>> Begin Material provided

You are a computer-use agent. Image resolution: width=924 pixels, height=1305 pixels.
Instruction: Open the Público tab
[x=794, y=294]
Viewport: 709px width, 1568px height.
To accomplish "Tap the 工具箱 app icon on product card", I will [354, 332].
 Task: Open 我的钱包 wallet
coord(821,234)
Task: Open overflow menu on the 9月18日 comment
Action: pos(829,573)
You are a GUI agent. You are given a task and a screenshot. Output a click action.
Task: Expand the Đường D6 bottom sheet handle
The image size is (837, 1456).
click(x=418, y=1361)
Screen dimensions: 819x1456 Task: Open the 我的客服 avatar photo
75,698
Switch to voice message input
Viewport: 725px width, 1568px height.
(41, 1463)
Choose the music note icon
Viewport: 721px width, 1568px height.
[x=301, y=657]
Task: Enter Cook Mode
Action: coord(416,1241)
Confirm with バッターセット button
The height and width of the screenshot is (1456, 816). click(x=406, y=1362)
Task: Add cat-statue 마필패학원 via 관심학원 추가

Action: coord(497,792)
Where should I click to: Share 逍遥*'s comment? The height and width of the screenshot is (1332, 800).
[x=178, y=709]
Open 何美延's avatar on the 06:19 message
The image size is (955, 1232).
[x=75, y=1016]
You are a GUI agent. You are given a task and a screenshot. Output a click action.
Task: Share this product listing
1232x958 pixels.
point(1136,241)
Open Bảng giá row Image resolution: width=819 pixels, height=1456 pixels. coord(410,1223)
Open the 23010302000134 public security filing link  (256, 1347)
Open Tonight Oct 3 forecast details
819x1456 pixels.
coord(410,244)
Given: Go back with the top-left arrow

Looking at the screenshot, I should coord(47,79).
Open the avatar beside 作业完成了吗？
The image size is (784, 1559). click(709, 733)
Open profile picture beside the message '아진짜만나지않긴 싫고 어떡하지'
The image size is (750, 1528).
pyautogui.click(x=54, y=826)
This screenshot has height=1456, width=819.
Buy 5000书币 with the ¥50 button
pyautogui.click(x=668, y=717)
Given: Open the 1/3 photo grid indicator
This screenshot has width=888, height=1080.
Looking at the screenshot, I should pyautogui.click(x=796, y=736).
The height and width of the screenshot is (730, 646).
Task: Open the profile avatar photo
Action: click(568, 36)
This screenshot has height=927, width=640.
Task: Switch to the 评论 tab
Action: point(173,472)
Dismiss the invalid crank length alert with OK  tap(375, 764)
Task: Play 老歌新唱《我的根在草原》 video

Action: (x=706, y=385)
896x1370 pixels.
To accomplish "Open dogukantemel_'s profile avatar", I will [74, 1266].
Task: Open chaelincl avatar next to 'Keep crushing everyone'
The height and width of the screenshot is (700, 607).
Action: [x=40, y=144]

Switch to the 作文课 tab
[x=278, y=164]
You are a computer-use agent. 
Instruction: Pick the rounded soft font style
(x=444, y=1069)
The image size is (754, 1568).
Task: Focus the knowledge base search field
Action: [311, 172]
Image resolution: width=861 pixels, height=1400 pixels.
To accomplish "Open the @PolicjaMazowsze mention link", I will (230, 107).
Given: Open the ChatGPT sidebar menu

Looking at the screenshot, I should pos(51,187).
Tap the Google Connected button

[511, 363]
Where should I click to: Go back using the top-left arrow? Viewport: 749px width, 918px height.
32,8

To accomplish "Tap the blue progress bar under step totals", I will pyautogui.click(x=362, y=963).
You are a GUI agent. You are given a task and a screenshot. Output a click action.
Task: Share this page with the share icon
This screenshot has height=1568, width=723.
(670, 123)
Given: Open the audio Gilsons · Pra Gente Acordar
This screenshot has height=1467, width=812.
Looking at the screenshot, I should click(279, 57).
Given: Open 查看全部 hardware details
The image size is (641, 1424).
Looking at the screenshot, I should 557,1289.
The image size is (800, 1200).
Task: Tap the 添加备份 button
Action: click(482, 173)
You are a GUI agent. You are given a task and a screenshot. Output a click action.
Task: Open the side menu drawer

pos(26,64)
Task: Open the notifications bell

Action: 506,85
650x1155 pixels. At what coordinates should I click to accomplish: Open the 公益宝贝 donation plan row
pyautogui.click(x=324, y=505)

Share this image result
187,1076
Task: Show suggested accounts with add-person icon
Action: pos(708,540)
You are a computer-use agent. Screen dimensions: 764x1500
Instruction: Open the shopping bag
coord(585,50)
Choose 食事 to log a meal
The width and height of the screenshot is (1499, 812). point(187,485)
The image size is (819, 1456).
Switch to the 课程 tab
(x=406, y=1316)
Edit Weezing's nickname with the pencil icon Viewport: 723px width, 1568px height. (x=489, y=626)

>> End Material provided

• _To do_: Format every line of the items above as a two-column Markdown table with columns "No." and "Text", where "No." is a sequential row number. Omit blank lines.

• _Task answer_:
| No. | Text |
|---|---|
| 1 | You are a computer-use agent. Image resolution: width=924 pixels, height=1305 pixels. |
| 2 | Instruction: Open the Público tab |
| 3 | [x=794, y=294] |
| 4 | Viewport: 709px width, 1568px height. |
| 5 | To accomplish "Tap the 工具箱 app icon on product card", I will [354, 332]. |
| 6 |  Task: Open 我的钱包 wallet |
| 7 | coord(821,234) |
| 8 | Task: Open overflow menu on the 9月18日 comment |
| 9 | Action: pos(829,573) |
| 10 | You are a GUI agent. You are given a task and a screenshot. Output a click action. |
| 11 | Task: Expand the Đường D6 bottom sheet handle |
| 12 | The image size is (837, 1456). |
| 13 | click(x=418, y=1361) |
| 14 | Screen dimensions: 819x1456 Task: Open the 我的客服 avatar photo |
| 15 | 75,698 |
| 16 | Switch to voice message input |
| 17 | Viewport: 725px width, 1568px height. |
| 18 | (41, 1463) |
| 19 | Choose the music note icon |
| 20 | Viewport: 721px width, 1568px height. |
| 21 | [x=301, y=657] |
| 22 | Task: Enter Cook Mode |
| 23 | Action: coord(416,1241) |
| 24 | Confirm with バッターセット button |
| 25 | The height and width of the screenshot is (1456, 816). click(x=406, y=1362) |
| 26 | Task: Add cat-statue 마필패학원 via 관심학원 추가 |
| 27 | Action: coord(497,792) |
| 28 | Where should I click to: Share 逍遥*'s comment? The height and width of the screenshot is (1332, 800). |
| 29 | [x=178, y=709] |
| 30 | Open 何美延's avatar on the 06:19 message |
| 31 | The image size is (955, 1232). |
| 32 | [x=75, y=1016] |
| 33 | You are a GUI agent. You are given a task and a screenshot. Output a click action. |
| 34 | Task: Share this product listing |
| 35 | 1232x958 pixels. |
| 36 | point(1136,241) |
| 37 | Open Bảng giá row Image resolution: width=819 pixels, height=1456 pixels. coord(410,1223) |
| 38 | Open the 23010302000134 public security filing link  (256, 1347) |
| 39 | Open Tonight Oct 3 forecast details |
| 40 | 819x1456 pixels. |
| 41 | coord(410,244) |
| 42 | Given: Go back with the top-left arrow |
| 43 | Looking at the screenshot, I should coord(47,79). |
| 44 | Open the avatar beside 作业完成了吗？ |
| 45 | The image size is (784, 1559). click(709, 733) |
| 46 | Open profile picture beside the message '아진짜만나지않긴 싫고 어떡하지' |
| 47 | The image size is (750, 1528). |
| 48 | pyautogui.click(x=54, y=826) |
| 49 | This screenshot has height=1456, width=819. |
| 50 | Buy 5000书币 with the ¥50 button |
| 51 | pyautogui.click(x=668, y=717) |
| 52 | Given: Open the 1/3 photo grid indicator |
| 53 | This screenshot has width=888, height=1080. |
| 54 | Looking at the screenshot, I should pyautogui.click(x=796, y=736). |
| 55 | The height and width of the screenshot is (730, 646). |
| 56 | Task: Open the profile avatar photo |
| 57 | Action: click(568, 36) |
| 58 | This screenshot has height=927, width=640. |
| 59 | Task: Switch to the 评论 tab |
| 60 | Action: point(173,472) |
| 61 | Dismiss the invalid crank length alert with OK  tap(375, 764) |
| 62 | Task: Play 老歌新唱《我的根在草原》 video |
| 63 | Action: (x=706, y=385) |
| 64 | 896x1370 pixels. |
| 65 | To accomplish "Open dogukantemel_'s profile avatar", I will [74, 1266]. |
| 66 | Task: Open chaelincl avatar next to 'Keep crushing everyone' |
| 67 | The height and width of the screenshot is (700, 607). |
| 68 | Action: [x=40, y=144] |
| 69 | Switch to the 作文课 tab |
| 70 | [x=278, y=164] |
| 71 | You are a computer-use agent.  |
| 72 | Instruction: Pick the rounded soft font style |
| 73 | (x=444, y=1069) |
| 74 | The image size is (754, 1568). |
| 75 | Task: Focus the knowledge base search field |
| 76 | Action: [311, 172] |
| 77 | Image resolution: width=861 pixels, height=1400 pixels. |
| 78 | To accomplish "Open the @PolicjaMazowsze mention link", I will (230, 107). |
| 79 | Given: Open the ChatGPT sidebar menu |
| 80 | Looking at the screenshot, I should pos(51,187). |
| 81 | Tap the Google Connected button |
| 82 | [511, 363] |
| 83 | Where should I click to: Go back using the top-left arrow? Viewport: 749px width, 918px height. |
| 84 | 32,8 |
| 85 | To accomplish "Tap the blue progress bar under step totals", I will pyautogui.click(x=362, y=963). |
| 86 | You are a GUI agent. You are given a task and a screenshot. Output a click action. |
| 87 | Task: Share this page with the share icon |
| 88 | This screenshot has height=1568, width=723. |
| 89 | (670, 123) |
| 90 | Given: Open the audio Gilsons · Pra Gente Acordar |
| 91 | This screenshot has height=1467, width=812. |
| 92 | Looking at the screenshot, I should click(279, 57). |
| 93 | Given: Open 查看全部 hardware details |
| 94 | The image size is (641, 1424). |
| 95 | Looking at the screenshot, I should 557,1289. |
| 96 | The image size is (800, 1200). |
| 97 | Task: Tap the 添加备份 button |
| 98 | Action: click(482, 173) |
| 99 | You are a GUI agent. You are given a task and a screenshot. Output a click action. |
| 100 | Task: Open the side menu drawer |
| 101 | pos(26,64) |
| 102 | Task: Open the notifications bell |
| 103 | Action: 506,85 |
| 104 | 650x1155 pixels. At what coordinates should I click to accomplish: Open the 公益宝贝 donation plan row |
| 105 | pyautogui.click(x=324, y=505) |
| 106 | Share this image result |
| 107 | 187,1076 |
| 108 | Task: Show suggested accounts with add-person icon |
| 109 | Action: pos(708,540) |
| 110 | You are a computer-use agent. Screen dimensions: 764x1500 |
| 111 | Instruction: Open the shopping bag |
| 112 | coord(585,50) |
| 113 | Choose 食事 to log a meal |
| 114 | The width and height of the screenshot is (1499, 812). point(187,485) |
| 115 | The image size is (819, 1456). |
| 116 | Switch to the 课程 tab |
| 117 | (x=406, y=1316) |
| 118 | Edit Weezing's nickname with the pencil icon Viewport: 723px width, 1568px height. (x=489, y=626) |